**Input records**
^^^^^^^^^^^^^^^^

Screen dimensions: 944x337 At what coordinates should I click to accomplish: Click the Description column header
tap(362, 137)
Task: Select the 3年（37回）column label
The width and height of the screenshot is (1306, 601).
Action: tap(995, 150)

^^^^^^^^^^^^^^^^

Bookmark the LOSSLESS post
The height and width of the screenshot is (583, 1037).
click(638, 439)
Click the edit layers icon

^^^^^^^^^^^^^^^^

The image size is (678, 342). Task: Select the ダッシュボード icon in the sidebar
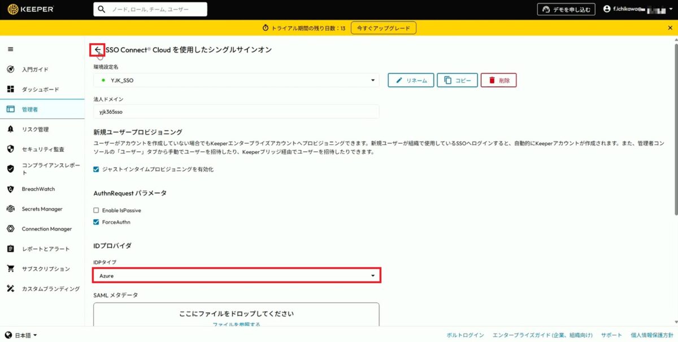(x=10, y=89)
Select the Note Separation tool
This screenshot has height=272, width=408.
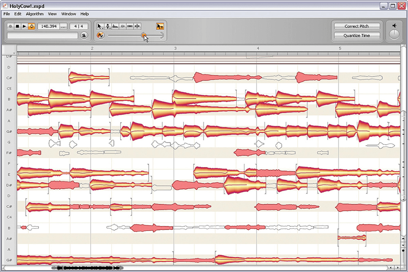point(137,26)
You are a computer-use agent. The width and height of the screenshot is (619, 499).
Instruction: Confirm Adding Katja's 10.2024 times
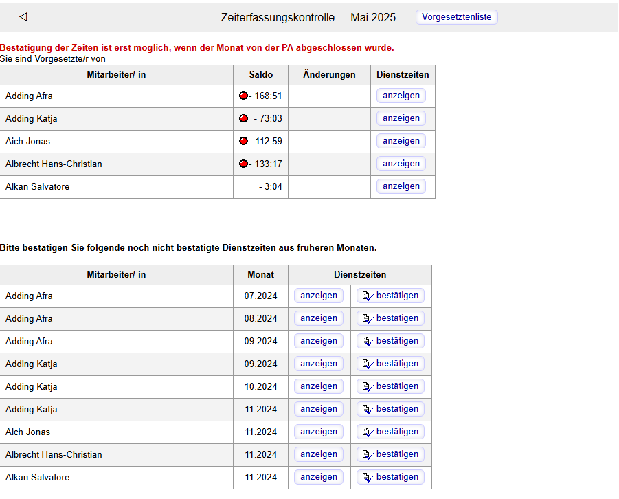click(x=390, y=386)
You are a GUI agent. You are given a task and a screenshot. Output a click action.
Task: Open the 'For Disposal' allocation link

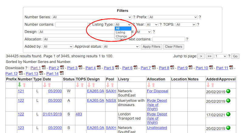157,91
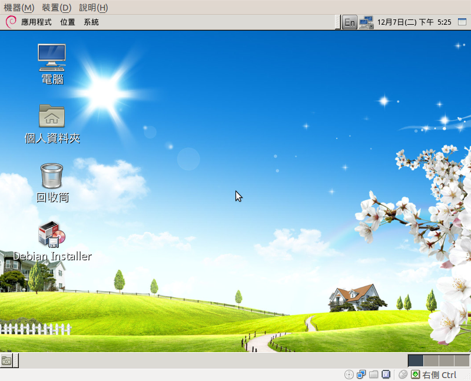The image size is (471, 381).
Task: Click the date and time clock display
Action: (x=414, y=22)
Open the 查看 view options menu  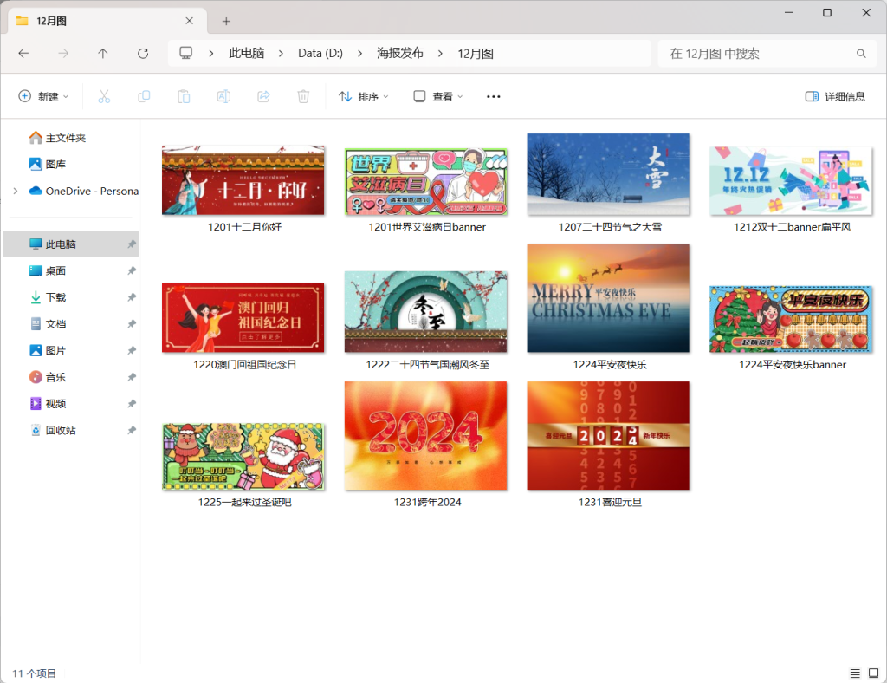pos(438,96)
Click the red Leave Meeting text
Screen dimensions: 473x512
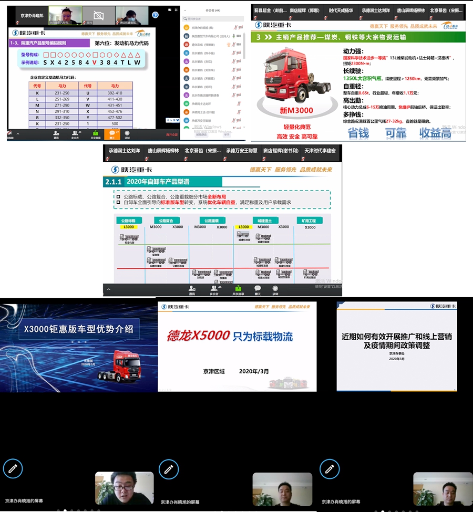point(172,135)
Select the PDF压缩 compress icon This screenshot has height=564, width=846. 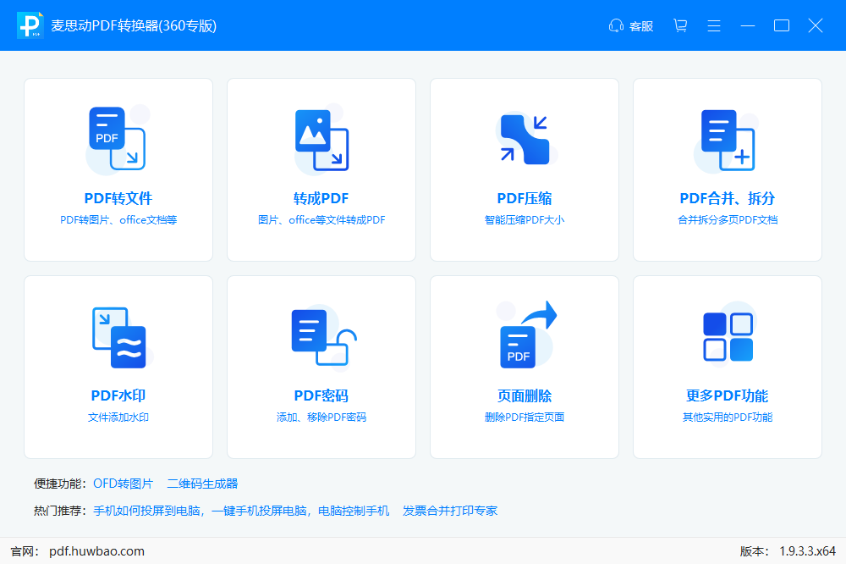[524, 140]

^^^^^^^^^^^^^^^^

**Action item**
Each line of the listing above that contains the word "agent" is to be copied.

**Solution to this exercise**
You are a computer-use agent. The width and height of the screenshot is (619, 499).
You are a GUI agent. You are given a task and a screenshot. Output a click action.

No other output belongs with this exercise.